Comme chez M6, où la baisse de l’audience et des recettes publicitaires a visiblement aggravé un problème existant depuis 15 ans, la crise fait monter la pression dans de nombreuses entreprises.  

"C’est l’organisation du travail en elle-même qui est de plus en plus mise en cause, souligne Jean-Louis Osvath. C’est particulièrement visible lors de la mise en place de restructurations comme les plans de sauvegarde de l’emploi (PSE). Les salariés qui restent sont soumis à des rythmes encore plus intenses et c’est souvent à eux d’arbitrer entre les tâches qu’ils pourront accomplir et celles qu’ils devront laisser de côté. D’où la multiplication des burn-out, car il faut savoir que les salariés français sont généralement très impliqués dans leur travail."

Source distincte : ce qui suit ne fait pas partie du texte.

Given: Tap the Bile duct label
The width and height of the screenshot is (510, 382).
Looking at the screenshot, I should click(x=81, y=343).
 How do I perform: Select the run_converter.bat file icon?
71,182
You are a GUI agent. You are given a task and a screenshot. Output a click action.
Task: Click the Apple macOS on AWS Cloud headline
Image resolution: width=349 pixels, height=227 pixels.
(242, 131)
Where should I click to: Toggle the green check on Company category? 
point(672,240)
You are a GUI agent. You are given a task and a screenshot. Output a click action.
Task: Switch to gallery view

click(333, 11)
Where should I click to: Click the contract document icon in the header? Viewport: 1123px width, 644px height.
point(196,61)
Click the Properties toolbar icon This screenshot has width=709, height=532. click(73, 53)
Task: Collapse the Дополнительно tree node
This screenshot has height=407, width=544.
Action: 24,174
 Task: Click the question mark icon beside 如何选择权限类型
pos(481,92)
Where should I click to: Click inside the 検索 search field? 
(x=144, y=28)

Des plans sociaux rampants

Pour Marie Pezé, qui a créé la première consultation Souffrance et travail en 1997, les situations à risques se multiplient pour les salariés : "Les plans sociaux qui ne disent pas leur nom sont devenus fréquents. Des salariés sont parfois victimes de leurs collègues. Et la direction approuve." La psychologue illustre son propos d’un récit glaçant. "Depuis peu, je m’occupe d’un trader qui travaillait dans la filiale d’une grande banque française. Ses confrères avaient installé sur son ordinateur une sonnerie qui se déclenchait de façon intempestive et reproduisait les hurlements d’un homme que l’on torture. Quand elle se déclenchait, il recevait alors des messages sur son téléphone portable. Il pouvait lire : si tu veux partir, n’hésites pas, la fenêtre est ouverte."

Les signaux d’alarmes envoyés par les salariés se multiplient. Ils sont notamment relayés par les comités d’hygiène, de sécurité et des conditions de travail (CHSCT) des entreprises qui peuvent notamment faire appel à un cabinet d’expert pour évaluer la situation et rendre un avis, consultatif. Mais la très grande majorité des employeurs refuse de prendre conscience du problème. D’une part, parce que le burn-out n’est pas aujourd’hui reconnu comme maladie professionnelle. D'autre part, car l’obsession de la compétitivité prime souvent sur la mise en place d’une organisation du travail adaptée, et parfois coûteuse.

Quant aux condamnations, elles restent extrêmement rares. En décembre 2012, un arrêt de la Cour d’appel de Paris concernant la Fnac pourrait néanmoins faire date : l’entreprise a dû revoir un projet de réorganisation de ses magasins parce qu’il pouvait porter atteinte à la santé de ses salariés.